- Work instructions: Below is a listing; transcribe it exactly but without any images.

━━━━━━━━━━━━━━━━

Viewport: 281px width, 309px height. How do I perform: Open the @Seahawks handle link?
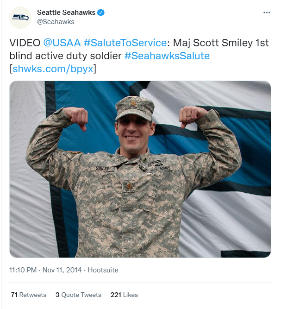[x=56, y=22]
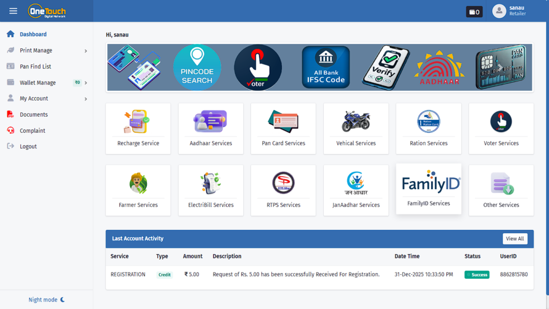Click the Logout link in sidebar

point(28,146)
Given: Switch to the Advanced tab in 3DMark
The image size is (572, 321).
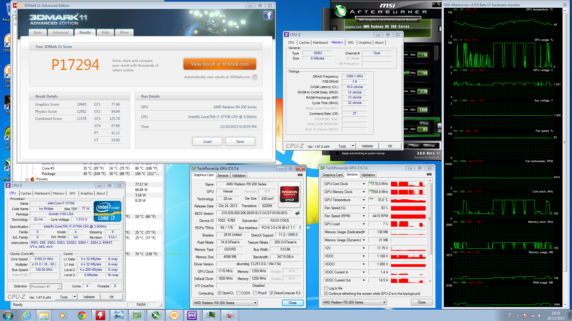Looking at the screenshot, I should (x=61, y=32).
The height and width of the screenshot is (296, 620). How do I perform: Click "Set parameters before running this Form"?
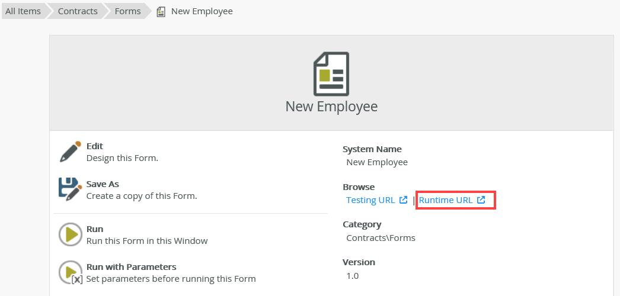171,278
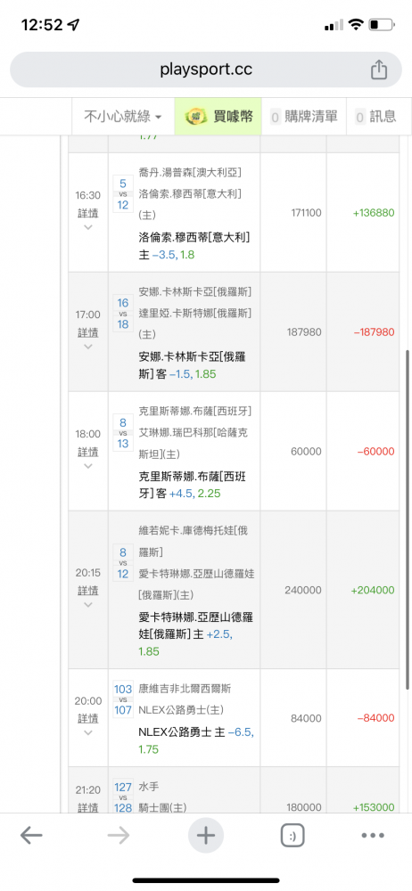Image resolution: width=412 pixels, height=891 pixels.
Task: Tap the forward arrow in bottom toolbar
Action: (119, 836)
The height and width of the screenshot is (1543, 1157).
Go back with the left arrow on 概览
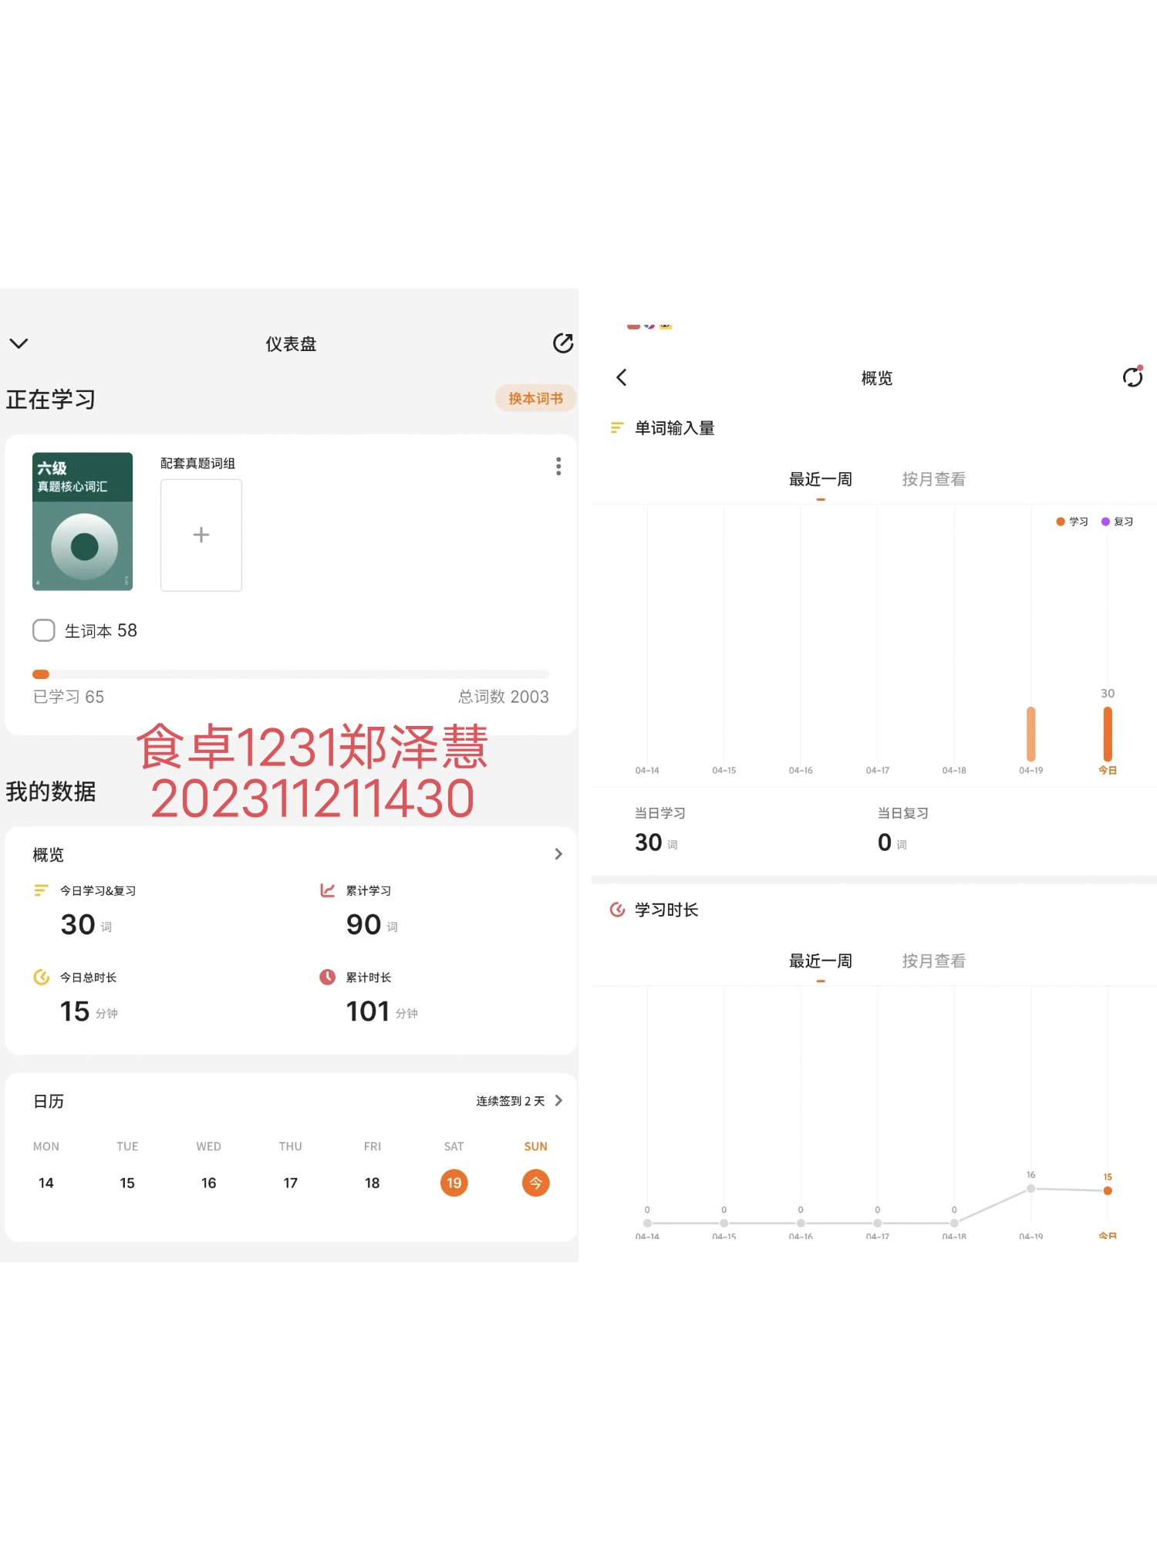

━━━━━━━━━━━━━━━━

- The answer:
Viewport: 281px width, 309px height. How do I perform: Open the @Seahawks handle link?
[x=56, y=22]
Click the Logout link in sidebar

point(28,146)
Given: Switch to the Advanced tab in 3DMark
The image size is (572, 321).
Looking at the screenshot, I should (x=61, y=32).
The height and width of the screenshot is (296, 620). How do I perform: Click "Set parameters before running this Form"?
171,278
Image resolution: width=412 pixels, height=891 pixels.
Task: Tap the forward arrow in bottom toolbar
Action: (119, 836)
The height and width of the screenshot is (1543, 1157).
Go back with the left arrow on 概览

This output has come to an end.